◆ **TAREAS ASIGNADAS**:
A - Indica si cada afirmación coincide con el texto sobre los chefs como artistas, respondiendo sí o no y citando literalmente las palabras del texto que lo deciden: (i) Según el texto, un chef es un artista. (ii) Los platos del chef se consiguen sin fracasos. (iii) El chef escoge los ingredientes al azar.
B - Según el texto sobre los chefs como artistas, ¿qué armonía ha buscado el chef?
C - Resume en dos oraciones el texto sobre los chefs como artistas.

◆ **TEXTO EXTRAÍDO**:
◇ ◇ ◇

Crímenes espeluznantemente artísticos y con un exquisito toque bon vivant. |
Privar al mundo de las
exquisiteces artísticas y gastronómicas de los grandes chefs, no solo por lo
que hacen sino por lo que aportan permitiendo que otros muchos cocineros también
sean generosos, es tan relevante como si se hubiera impedido a los genios del
Renacimiento legarnos sus obras.
Un chef es un artista.
Sus platos son obras de arte. Fruto de horas y horas de dedicación, ensayos,
fracasos, pruebas y más pruebas hasta conseguir el resultado perseguido. Ha
elegido cuidadosamente los ingredientes, el modo de cocinar cada uno y su
presentación al servirlo. Ha buscado armonía de sabores, olores y colores.

◇ ◇ ◇

◆ **DATOS**:
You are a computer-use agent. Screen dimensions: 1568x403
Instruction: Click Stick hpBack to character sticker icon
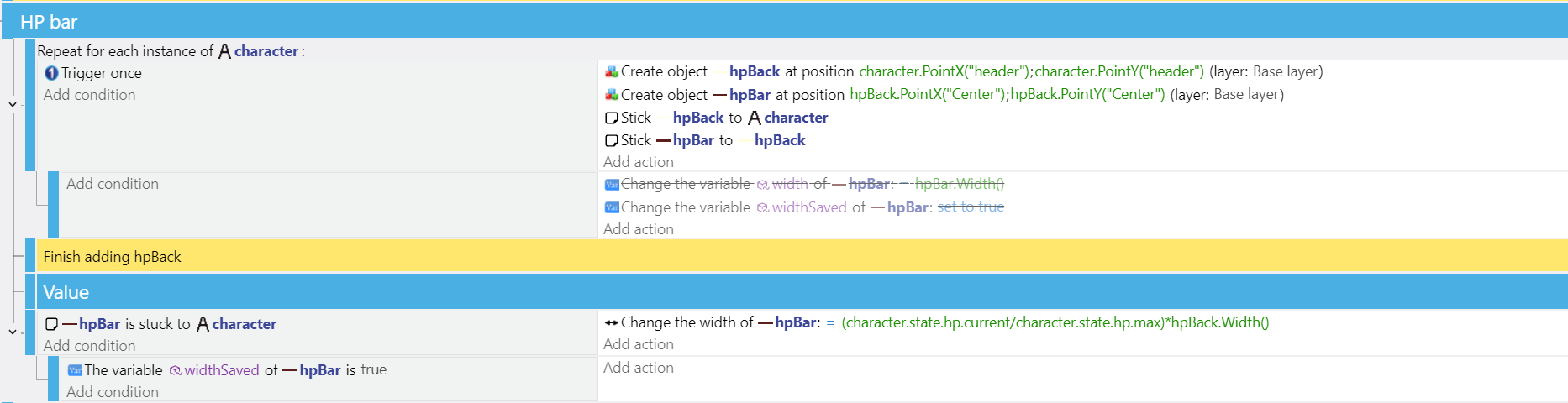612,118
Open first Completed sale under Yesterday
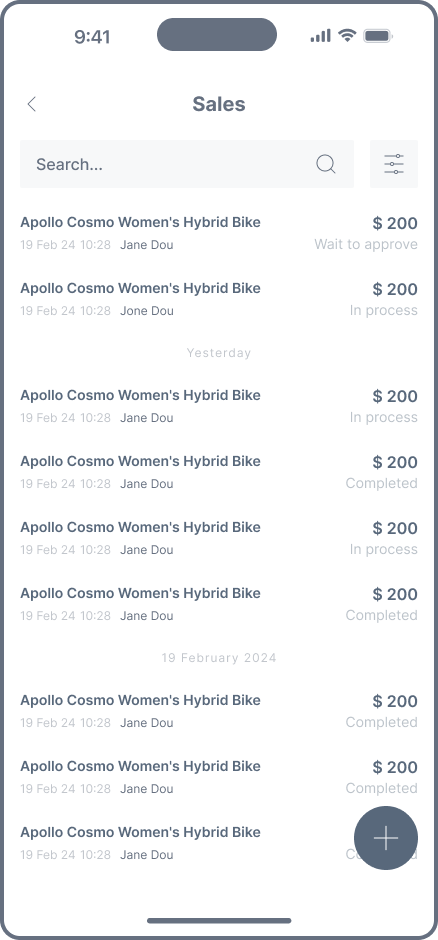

◇ ◇ ◇

◆ **RESULTADOS POR TAREA**:
A -
(i) Sí: "Un chef es un artista."
(ii) No: "Fruto de horas y horas de dedicación, ensayos, fracasos, pruebas y más pruebas hasta conseguir el resultado perseguido."
(iii) No: "Ha elegido cuidadosamente los ingredientes".

B - Armonía de sabores, olores y colores.

C - El texto sostiene que privar al mundo de las exquisiteces de los grandes chefs sería tan relevante como haber impedido a los genios del Renacimiento legar sus obras. Afirma que un chef es un artista cuyos platos son obras de arte, fruto de horas de dedicación, ensayos y fracasos, con ingredientes, modo de cocinar y presentación elegidos cuidadosamente en busca de armonía de sabores, olores y colores.